Material provided:
·····
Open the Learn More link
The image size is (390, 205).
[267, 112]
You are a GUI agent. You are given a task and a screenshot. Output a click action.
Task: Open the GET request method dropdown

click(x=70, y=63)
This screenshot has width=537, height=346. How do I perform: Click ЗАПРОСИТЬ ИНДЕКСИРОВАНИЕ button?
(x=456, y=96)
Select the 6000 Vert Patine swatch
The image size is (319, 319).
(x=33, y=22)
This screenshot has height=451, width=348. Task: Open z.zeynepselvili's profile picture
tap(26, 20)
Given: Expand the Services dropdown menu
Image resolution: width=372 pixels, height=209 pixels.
·····
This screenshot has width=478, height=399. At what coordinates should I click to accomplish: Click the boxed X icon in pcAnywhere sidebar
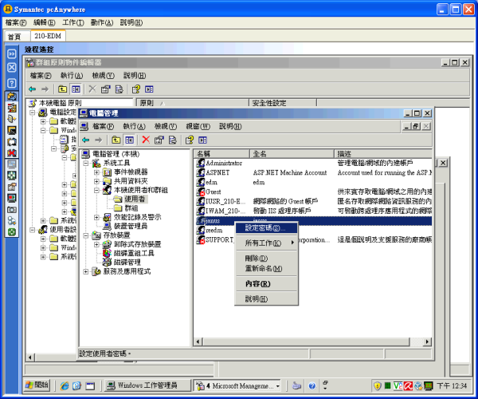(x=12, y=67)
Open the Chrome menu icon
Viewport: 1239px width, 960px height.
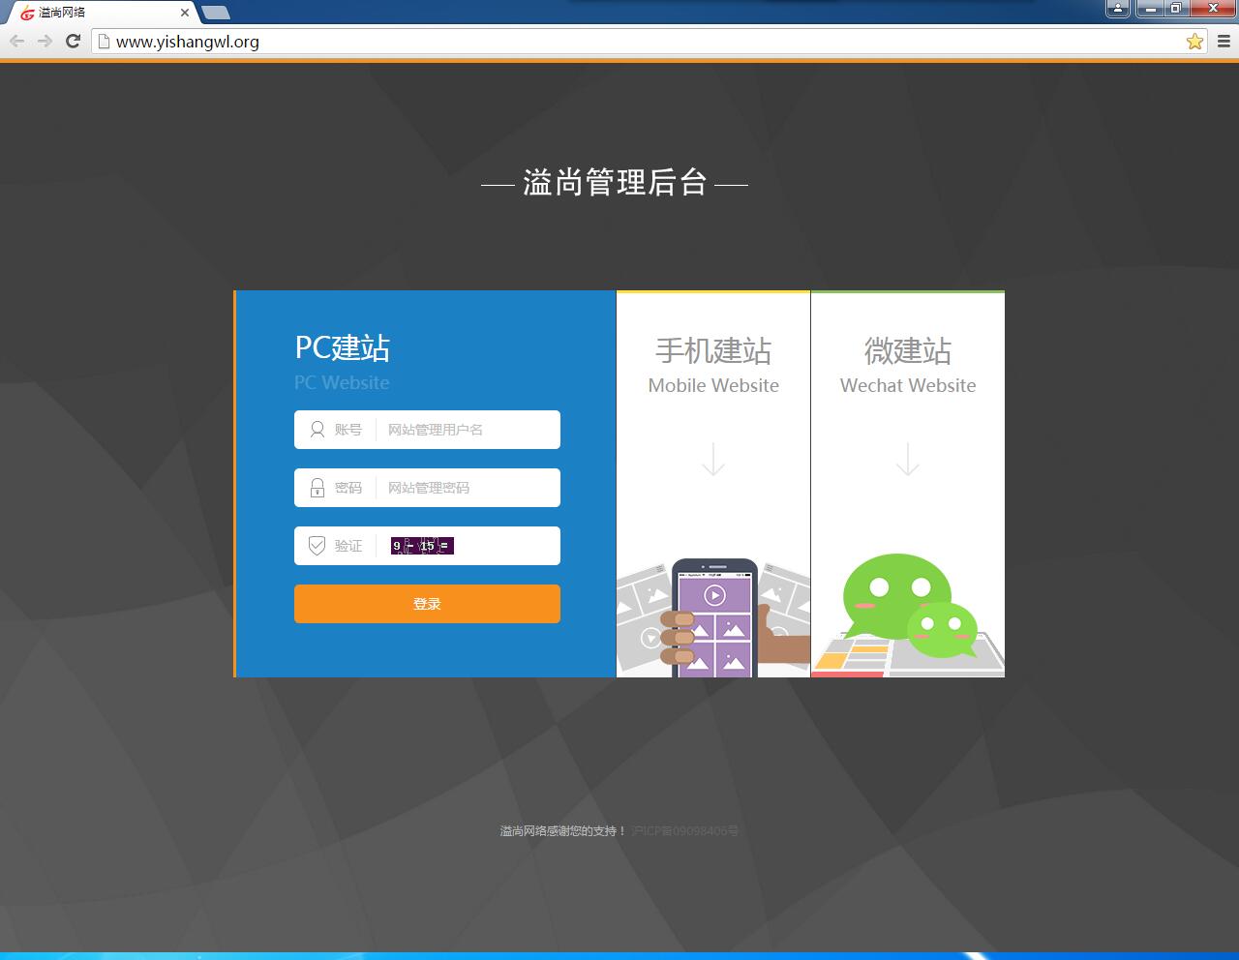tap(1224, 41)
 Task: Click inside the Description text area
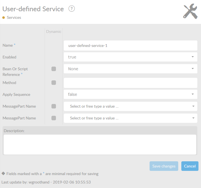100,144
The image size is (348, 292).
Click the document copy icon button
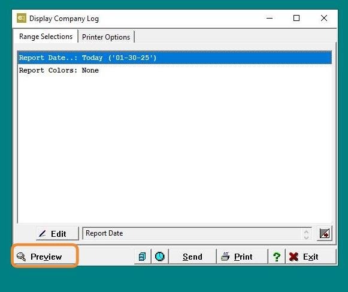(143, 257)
·····
Exercise details: Find "The image size is (319, 319)." in the entries above and copy that whole line exactly, then each line after it through the line that contains "Image resolution: width=372".

Exercise response:
The image size is (319, 319).
(x=33, y=22)
This screenshot has height=451, width=348. Task: Open z.zeynepselvili's profile picture
tap(26, 20)
Given: Expand the Services dropdown menu
Image resolution: width=372 pixels, height=209 pixels.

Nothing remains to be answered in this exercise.